I’ve fallen in love with words on paper: Me Before You by Jojo Moyes

It’s been more than a year since I last wrote a post like this. I don’t even know why I stopped in the first place. But earlier today, I was ten foot deep in thought about where my life’s heading and I flipped through my notebook where I write down all my favorite quotes. This book’s entry tickled my heart.

Me Before You tells the story of Lou, a 26-year-old woman who has never really done anything spectacular in her life, and Will, a man who squeezed every adventure out of his life until an accident turned him into a depressed quadriplegic. Lou is hired to be Will’s caregiver and everyday companion when she loses her job at a cafe. At first, they butt heads. Gradually though, they find comfort and possibilities in their differences. And, in doing so, they open themselves up to a whole new world where hurt and healing are one and the same.

Even though I read this almost a year ago, I remember thinking to myself then, I’m Lou… minus the love interest. And earlier as I read the words I wrote down from this book, I can’t help but think, I’m still Lou… minus the love interest.

His eyes met mine. They were infinitely weary.

They looked like they were really happy together. Then again, what did a photograph prove?

The thing about being catapulted into a while new life… is that it forces you to rethink your idea of who you are. Or how you might seem to other people.

There are things you don’t notice until you accompany someone with a wheelchair.

Here, I could hear my thoughts. I could almost hear my heartbeat. I realized, to my surprise, that I quite liked it.

There are normal hours, and then there are invalid hours, where time stalls and slips, where life – real life – seems to exist at one remove.

“No. Stay for a bit. Talk to me.” He swallowed. His eyes opened again and his gaze slid up to mine. He looked unbearably tired. “Tell me something good.”

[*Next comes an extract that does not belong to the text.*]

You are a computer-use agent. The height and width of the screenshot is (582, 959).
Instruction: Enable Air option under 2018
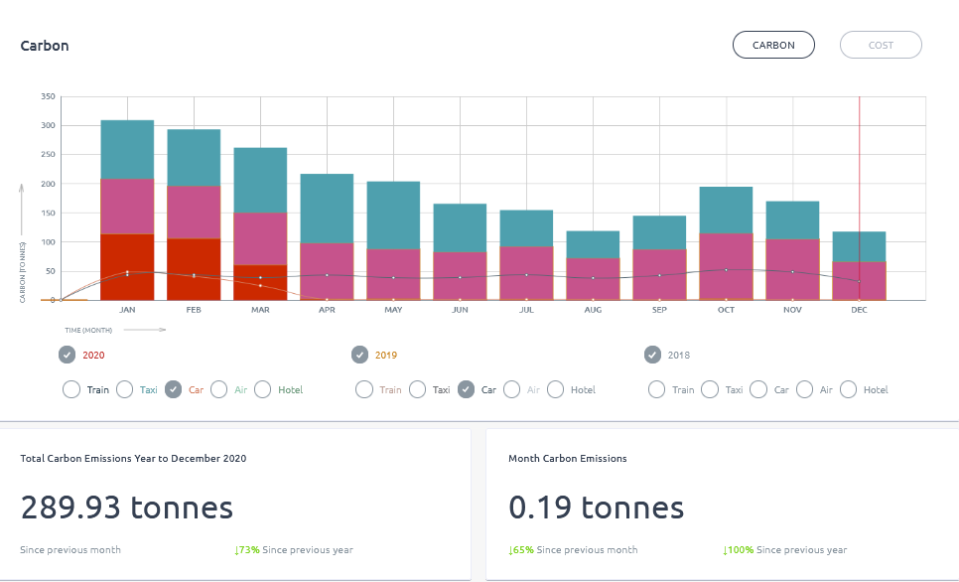(x=805, y=390)

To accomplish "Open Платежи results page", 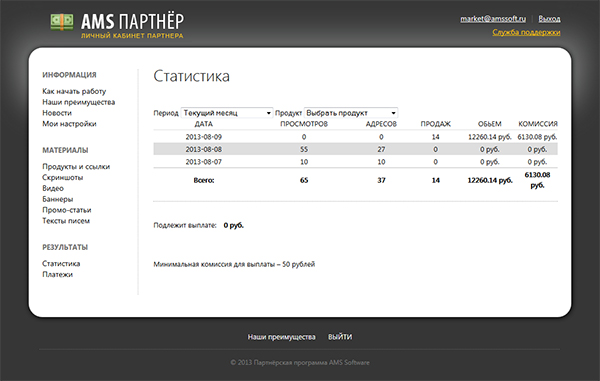I will (x=57, y=274).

“This might sound revolting to you, but astonishingly, Will Traynor, not all girls get dressed just to please men.”

Girls like Lissa trade on their looks for so long they don’t think they have anything else.

It could be oddly dispiriting, the blank refusal of humankind to even attempt to function responsibly.

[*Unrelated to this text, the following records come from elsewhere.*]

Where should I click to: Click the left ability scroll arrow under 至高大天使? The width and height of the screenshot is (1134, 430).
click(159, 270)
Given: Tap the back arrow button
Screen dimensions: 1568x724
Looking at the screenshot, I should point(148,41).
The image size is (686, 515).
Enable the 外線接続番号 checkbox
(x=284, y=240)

I needed to tell him, silently, that things might change, grow or fail, but that life did go on. That we were all part of some great cycle, some pattern that it was only God’s purpose to understand.

I felt the music like a physical thing; it didn’t just sit in my ears, it flowed through me, around me, made my sense vibrate.

You only get one life. It’s actually your duty to live it as fully as possible.

“And I cannot for the life of me see how you can be content to live this tiny life. This life that will take place almost entirely within a five-mile radius and contain nobody who will ever surprise you or push you or show you things that will leave your head spinning and unable to sleep at night.”

Some mistakes just have greater consequences than others.

There is nothing more terrifying that my sister’s thinking face when it is trained directly on you.

And finally, possibly the most eyeopening of them all…

Knowing you still have possibilities is a luxury.

Reading these lines in the emotional state I’m currently in, I honestly don’t know what to feel, kind of like how I didn’t know what to feel after I finished reading the book. No, I am not content to live a tiny life, and yes, I know that as long as I’m alive and breathing, there are possibilities. My heart and brain can process that. They just don’t know how to apply that in real life.

Maybe if I read the sequel to the book, I’ll find the answer there. I doubt it though. Answers like that you can’t find anywhere else but yourself.